Beginning today, Mark Zuckerberg begins his potentially historic appearances before Congress. Under different circumstances, it would probably be an honor to be called before top lawmakers in the land. But, certainly not today.
Zuckerberg will first appear before a joint hearing led by Senate Committee on the Judiciary Chairman Chuck Grassley (R-Iowa) and Senate Commerce, Science, and Transportation Committee Chairman John Thune (R-S.D.) It is titled, “Facebook, Social Media Privacy, and the Use and Abuse of Data.”
After the Republican hosted Senate hearing, Zuckerberg will then not just appear but testify before the House Energy and Commerce Committee, a bi-partisan session led by E&C Chairman Greg Walden (R-OR) and Ranking Member Frank Pallone, Jr. (D-NJ). The House’s version of the hearing is slightly more Facebook friendly, entitled “Facebook: Transparency and Use of Consumer Data.”
There is definite irony that political gain is at the heart of the issue in both the root of the scandal and these hearings. In any event, the public (maybe) wants a face, and Zuckerberg is giving the elected officials and the throngs of reporters that will watch the live streams of the hearings, a face.
The now 33 year old CEO of Facebook is no stranger to the spotlight in some ways (he had a book about his life come out when he was just 25), but he has thus far followed in Jeff Bezos’s footsteps — his name is widely known, but far less is known about him. Zuckerberg’s passion and belief in the mission of Facebook will either be the saving grace or give the regulators something to focus on in an era where there are far more pressing dangers than Cambridge Analytica.
My wife, an Ivy League educated lawyer and mother to our almost five-year old twins, uses Facebook as a primary channel for digital consumption. I asked her whether her network was up in arms and all abuzz over Mark Zuckerberg testifying. She knew about it but not from her network on Facebook. It was from her husband assuming that her network must have given up posting details personal and profane to talk about this. One interpretation — the bar is really high for people to really care about the cost of using free services so long as it doesn’t feel like direct harm is happening. I don’t enjoy political ads, but it’s hard to actually feel as though I might have seen more of them as a result of the current scandal. (Then again, based on where I live I probably didn’t.) But, were I a politician, I could see getting really upset about this.

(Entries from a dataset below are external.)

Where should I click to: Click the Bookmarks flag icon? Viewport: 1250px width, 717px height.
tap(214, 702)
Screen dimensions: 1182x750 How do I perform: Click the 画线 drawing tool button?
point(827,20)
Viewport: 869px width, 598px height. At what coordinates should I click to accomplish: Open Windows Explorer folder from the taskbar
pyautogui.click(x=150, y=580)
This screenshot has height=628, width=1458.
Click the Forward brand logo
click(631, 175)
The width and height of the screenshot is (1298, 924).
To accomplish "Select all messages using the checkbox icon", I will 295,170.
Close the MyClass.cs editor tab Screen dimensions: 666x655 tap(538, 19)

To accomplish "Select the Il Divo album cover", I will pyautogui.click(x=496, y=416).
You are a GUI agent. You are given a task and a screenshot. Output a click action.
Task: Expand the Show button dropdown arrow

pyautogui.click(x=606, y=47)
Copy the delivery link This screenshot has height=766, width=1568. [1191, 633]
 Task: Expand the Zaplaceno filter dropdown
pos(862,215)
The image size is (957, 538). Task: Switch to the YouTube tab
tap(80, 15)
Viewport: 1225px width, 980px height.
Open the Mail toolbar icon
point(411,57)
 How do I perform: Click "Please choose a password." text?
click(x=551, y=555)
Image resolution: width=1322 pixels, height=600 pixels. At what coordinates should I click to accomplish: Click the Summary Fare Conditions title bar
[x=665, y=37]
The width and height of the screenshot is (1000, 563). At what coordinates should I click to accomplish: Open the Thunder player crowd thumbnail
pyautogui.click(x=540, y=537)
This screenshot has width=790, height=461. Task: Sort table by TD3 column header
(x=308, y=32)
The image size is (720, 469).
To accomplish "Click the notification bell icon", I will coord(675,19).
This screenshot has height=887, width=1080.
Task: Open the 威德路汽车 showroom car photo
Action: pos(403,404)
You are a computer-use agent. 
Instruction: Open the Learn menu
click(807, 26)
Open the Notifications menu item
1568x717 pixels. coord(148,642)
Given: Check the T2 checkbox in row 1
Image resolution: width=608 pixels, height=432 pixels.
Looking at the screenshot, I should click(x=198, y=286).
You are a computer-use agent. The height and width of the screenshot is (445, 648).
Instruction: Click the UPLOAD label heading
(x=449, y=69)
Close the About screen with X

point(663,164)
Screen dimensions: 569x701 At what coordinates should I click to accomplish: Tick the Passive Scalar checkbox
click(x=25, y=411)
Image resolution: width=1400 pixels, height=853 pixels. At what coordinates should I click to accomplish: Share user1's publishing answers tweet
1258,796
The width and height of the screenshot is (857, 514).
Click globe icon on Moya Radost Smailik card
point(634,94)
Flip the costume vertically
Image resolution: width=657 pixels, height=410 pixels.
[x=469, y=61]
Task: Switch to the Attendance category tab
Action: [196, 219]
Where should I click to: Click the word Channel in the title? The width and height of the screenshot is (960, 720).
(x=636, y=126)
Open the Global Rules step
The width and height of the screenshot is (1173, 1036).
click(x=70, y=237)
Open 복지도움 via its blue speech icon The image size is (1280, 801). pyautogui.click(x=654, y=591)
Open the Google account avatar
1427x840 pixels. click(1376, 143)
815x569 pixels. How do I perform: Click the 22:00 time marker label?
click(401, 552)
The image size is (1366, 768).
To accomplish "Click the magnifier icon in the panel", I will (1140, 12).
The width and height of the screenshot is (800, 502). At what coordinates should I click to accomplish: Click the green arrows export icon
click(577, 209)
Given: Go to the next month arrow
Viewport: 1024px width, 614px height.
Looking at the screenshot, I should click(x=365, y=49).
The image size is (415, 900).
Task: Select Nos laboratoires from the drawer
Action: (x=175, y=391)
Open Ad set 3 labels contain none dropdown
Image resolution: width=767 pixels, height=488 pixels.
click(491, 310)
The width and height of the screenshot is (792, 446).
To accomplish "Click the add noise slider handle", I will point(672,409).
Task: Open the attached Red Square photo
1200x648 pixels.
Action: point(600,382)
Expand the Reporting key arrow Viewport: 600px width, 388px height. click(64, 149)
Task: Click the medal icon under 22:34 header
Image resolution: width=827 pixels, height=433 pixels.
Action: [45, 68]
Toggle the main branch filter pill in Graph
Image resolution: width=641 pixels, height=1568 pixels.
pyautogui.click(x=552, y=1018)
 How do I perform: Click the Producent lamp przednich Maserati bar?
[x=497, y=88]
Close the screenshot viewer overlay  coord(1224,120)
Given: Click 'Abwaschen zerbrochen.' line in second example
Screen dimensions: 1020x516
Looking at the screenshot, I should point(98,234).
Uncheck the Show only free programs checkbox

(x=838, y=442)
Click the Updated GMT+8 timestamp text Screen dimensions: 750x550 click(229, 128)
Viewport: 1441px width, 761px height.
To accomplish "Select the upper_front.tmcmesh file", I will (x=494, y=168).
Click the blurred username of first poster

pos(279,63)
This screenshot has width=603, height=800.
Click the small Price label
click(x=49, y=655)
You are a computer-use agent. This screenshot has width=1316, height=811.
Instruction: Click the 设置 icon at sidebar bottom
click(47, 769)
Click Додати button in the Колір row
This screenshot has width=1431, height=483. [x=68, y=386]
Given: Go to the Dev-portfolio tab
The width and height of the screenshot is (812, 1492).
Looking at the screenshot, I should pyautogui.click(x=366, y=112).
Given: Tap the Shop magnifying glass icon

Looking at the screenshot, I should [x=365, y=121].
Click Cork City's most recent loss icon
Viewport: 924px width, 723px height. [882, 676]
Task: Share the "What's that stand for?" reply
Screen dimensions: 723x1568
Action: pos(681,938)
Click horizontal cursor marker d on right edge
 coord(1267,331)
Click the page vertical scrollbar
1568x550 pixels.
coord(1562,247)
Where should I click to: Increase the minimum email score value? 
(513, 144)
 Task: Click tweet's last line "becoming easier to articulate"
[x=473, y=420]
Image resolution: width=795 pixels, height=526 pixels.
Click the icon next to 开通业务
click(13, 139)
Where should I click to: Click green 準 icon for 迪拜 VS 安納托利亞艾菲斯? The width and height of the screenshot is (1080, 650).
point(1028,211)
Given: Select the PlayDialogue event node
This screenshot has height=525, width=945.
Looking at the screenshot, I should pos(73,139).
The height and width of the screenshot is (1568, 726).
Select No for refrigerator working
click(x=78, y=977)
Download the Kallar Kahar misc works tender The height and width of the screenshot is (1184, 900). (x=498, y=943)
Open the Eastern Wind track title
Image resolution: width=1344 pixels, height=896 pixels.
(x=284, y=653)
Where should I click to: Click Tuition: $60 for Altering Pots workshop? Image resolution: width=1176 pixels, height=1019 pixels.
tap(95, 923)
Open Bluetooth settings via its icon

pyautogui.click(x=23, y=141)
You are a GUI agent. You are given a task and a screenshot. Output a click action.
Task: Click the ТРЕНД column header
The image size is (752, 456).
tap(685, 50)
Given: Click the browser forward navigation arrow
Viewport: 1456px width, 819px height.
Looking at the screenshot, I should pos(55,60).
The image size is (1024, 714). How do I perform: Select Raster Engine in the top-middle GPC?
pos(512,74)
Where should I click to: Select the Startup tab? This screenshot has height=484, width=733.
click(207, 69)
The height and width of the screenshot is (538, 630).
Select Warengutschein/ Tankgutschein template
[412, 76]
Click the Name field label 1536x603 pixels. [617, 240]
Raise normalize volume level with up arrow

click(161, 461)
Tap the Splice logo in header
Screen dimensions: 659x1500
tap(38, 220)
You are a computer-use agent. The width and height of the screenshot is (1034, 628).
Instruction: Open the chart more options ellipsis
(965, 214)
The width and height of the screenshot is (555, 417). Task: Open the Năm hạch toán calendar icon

Where does Disney come in? Even with more than 2 billion monthly active users, I would argue users don’t actually love Facebook, and as a result of or vice versa, its CEO. Facebook helps you stay in touch with and up to date on those you love and those you long to be with or be like. You love the photos on Instagram. You love how it can make you seem and what it can make you see. You don’t love Facebook or Instagram, though. You use Facebook and Instagram. You love someone else.
All of this is why, despite the near ubiquity of platform he founded and now leads, the hearing room won’t be full of “Thank You’s” to Mark and congratulations on what he has achieved.
But if Disney were there though… do you think the questions would be as tough, the tone so (presumably) combative?
Disney as a person made millions, and the firm bearing his name now makes billions, from hooking users even earlier than Facebook does; his legacy will be hard to top even though he did not take the 1% pledge and who was in many ways not himself anywhere near as good of a human being as Mark aspires to be. Even the mere mention that Disney (the person) was flawed creates the type of cognitive dissonance that is hard to reconcile. That is the power of love.
So where in all this does Netflix fit? The prosaic answer is content. The business answer is the power of distribution plus content together. It is also being able to connect people and shared experiences in ways like never before. It is digital vertical integration in the vein of Amazon.
The real answer though is love. People love characters. People love stories. People don’t love non-exclusive delivery channels of the things love. They need them, but they don’t love them.